17. yüzyılda inşa edilen Belediye Binası, eskiden kasabanın mahkeme binası imiş. Dışarıdan bakınca çok sevimli duran bina birçok restorasyon geçirmiş. Yine eski dönemlerde ana kattaki salon balo salonu olarak kullanılmış.
Müze, 1944-1945’in sert kışı sırasında Colmar civarında süren şiddetli çatışmaları anlatıyor ve silahlar, teçhizatlar, üniformalar, posterler, Alman, Amerikan ve Fransız üniformaları giyen askerler, tank ve savaş uçağı maketleri sergileniyor.

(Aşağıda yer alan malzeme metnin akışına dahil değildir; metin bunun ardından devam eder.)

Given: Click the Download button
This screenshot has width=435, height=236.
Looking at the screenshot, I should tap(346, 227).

Müze, 18. yüzyıldan kalma bir papaz evinin bodrum katına kurulmuş. Ayrıca ön bahçede, 4 Şubat 1945’te Turckheim’ı kurtaran 28. ABD Piyade Tümeni anısına bir plaket bulunuyor.

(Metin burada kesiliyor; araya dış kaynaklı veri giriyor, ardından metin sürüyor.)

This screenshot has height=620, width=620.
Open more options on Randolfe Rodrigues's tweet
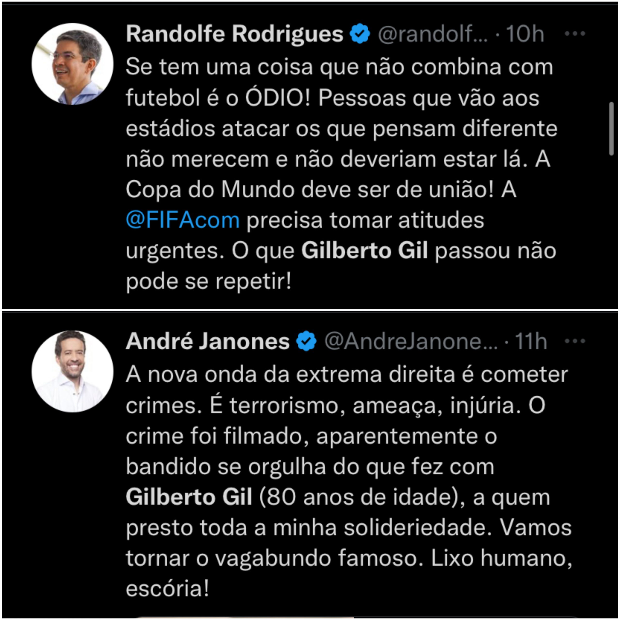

Vaktiniz varsa ziyaret edebilirsiniz. Giriş 1 yetişkin için 6 euro. Açık olduğu günleri ve saatleri internetten kontrol ediniz.
Aralık ayında Turckheim’a geliyorsanız Noel pazarını mutlaka görecekseniz demektir bu. 2023 yılında 1-24 Aralıkta kurulmuş Noel pazarı. Pazar, hemen Muhafız Evini geçince karşınıza çıkan Belediye Meydanı’nda kuruluyor. Biz gittiğimizde sabah olsa gerek hiçbir ekşın yoktu. O yüzden şöyle bir bakınıp geçtik.
Ayrıca yine Noel döneminde Belediye Binasının altında bulunan Décapole ve Brand’in odaları, bir Noel kafesi olan Wiehnacht’s Stewala’ya dönüştürülüyormuş. Noel Kafesi’nde köyün dernekleri tarafından hazırlanan geleneksel bredele (Fransa’nın Alsace ve Moselle bölgelerinde, Noel döneminde pişirilen bisküviler veya küçük kekler) ve tatlılar, kahve, sıcak çikolata ve sıcak şarap servis ediliyormuş. Biz gittiğimizde içeride 3-5 yaşlı amca vardı onlarda bira içiyorlardı.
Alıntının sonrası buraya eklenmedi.